Yves : « Je discute en toute logique avec de nombreuses entreprises qui cherchent à intégrer l’IA dans leurs processus, leur centre de contact, etc. Ce que je remarque souvent, c’est qu’elles ont des attentes très élevées : « La tech est la solution ! Nous allons investir une seule fois et en récolter les fruits pendant des années. Et en plus, nous allons faire des économies. » Mon expérience me fait dire que ce n’est pas aussi simple. Mon keynote a donc pour but de ‘remettre les pendules à l’heure’. Il s’agit d’un retour à la réalité au cours duquel je pose plusieurs affirmations pour ensuite les confirmer ou les infirmer. Je peux même demander au public de voter (rires). Par exemple : mettre en œuvre l’IA requiert un effort unique. Oui ou non ? Non, bien sûr. L’IA mise en œuvre doit non seulement être monitorée, mais aussi mise à jour et alimentée avec de nouvelles données. And not just any data ! Une partie des économies réalisées en personnel grâce à l’IA devra donc être investie dans d’autres ressources afin de rendre cette IA rentable et efficace : ingénieurs, data scientists, etc. Les économies attendues sont moins importantes que prévu. En outre, des études montrent que les gains d’efficacité sont inférieurs aux prévisions. Pas 30, 40 ou 50 %, mais seulement 15 %. La satisfaction client change rarement. Ce n’est pas mal, c’est appréciable, mais moins que ce qui avait été projeté. »
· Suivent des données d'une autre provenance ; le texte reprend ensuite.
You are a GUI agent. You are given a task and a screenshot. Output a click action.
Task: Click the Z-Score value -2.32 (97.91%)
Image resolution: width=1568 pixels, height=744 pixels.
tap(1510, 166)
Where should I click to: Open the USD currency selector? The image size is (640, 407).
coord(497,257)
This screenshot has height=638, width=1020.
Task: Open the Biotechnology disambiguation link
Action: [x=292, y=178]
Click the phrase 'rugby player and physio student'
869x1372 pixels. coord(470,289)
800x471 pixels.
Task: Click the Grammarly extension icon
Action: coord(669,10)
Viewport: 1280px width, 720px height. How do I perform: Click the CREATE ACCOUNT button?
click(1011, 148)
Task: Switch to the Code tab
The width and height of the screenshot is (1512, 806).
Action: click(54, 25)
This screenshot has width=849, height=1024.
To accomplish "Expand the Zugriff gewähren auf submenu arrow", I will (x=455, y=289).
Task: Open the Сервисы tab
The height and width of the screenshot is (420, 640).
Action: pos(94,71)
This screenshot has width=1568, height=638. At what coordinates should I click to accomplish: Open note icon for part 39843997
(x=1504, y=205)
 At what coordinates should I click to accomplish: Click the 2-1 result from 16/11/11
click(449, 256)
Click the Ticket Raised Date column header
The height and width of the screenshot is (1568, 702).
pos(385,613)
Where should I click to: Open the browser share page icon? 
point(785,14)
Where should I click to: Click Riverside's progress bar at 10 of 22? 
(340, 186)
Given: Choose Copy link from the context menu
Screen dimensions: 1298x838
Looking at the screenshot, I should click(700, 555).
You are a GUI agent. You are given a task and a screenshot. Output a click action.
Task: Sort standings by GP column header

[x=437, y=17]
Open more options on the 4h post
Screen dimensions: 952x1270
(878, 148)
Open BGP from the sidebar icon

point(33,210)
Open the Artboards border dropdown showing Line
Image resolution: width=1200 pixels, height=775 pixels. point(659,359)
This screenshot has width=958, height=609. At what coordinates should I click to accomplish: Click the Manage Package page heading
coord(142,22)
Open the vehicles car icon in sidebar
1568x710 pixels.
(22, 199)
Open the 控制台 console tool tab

Y a-t-il des effets secondaires de l’IA auxquels les entreprises ne pensent pas du tout ?
« Oui, par exemple, les gens ont plus tendance à tricher lorsqu’ils discutent avec un chatbot. Avec un être humain, nous sommes moins portés à le faire. Prenons un exemple : Air Canada. Un client était autorisé à échanger son billet et obtenait, durant le chat, toutes sortes d’avantages supplémentaires et autres surclassements, indépendamment du chatbot. Air Canada a refusé ces avantages, ce qui a conduit à un procès. Air Canada a perdu. Le chatbot a été considéré par le juge comme un employé et le client a obtenu tous ses bonus. »
Ces conséquences juridiques me font penser à la comparaison que vous faites parfois avec les voitures autonomes.
« Exactement. Tout le monde se souvient de ces superbes vidéos de démonstration de voitures autonomes que l’on voyait partout il y a environ cinq ans. Un trendwatcher prédisait même que son fils n’aurait jamais besoin de passer son permis de conduire (rires). Ces vidéos sont comparables à ce que nous observons actuellement avec ChatGPT. Avec l’IA, tout semble possible. Pourtant, cinq ans plus tard, le fait est que les voitures ne roulent toujours pas toutes seules. Personne ne s’inquiète d’une marge d’erreur de 5 % dans une vidéo ChatGPT, mais une voiture autonome doit fonctionner à la perfection 99,99999 % du temps. Pour que l’IA fonctionne efficacement (et que les voitures circulent sans accident), il faut investir, réglementer, disposer de données vérifiées, assurer un monitoring en continu, etc. C’est pourquoi avec les résultats de nos recherches, j’apporte du réalisme et de la nuance dans ce qui semble parfois perçu comme une croyance un peu féerique dans la technologie. »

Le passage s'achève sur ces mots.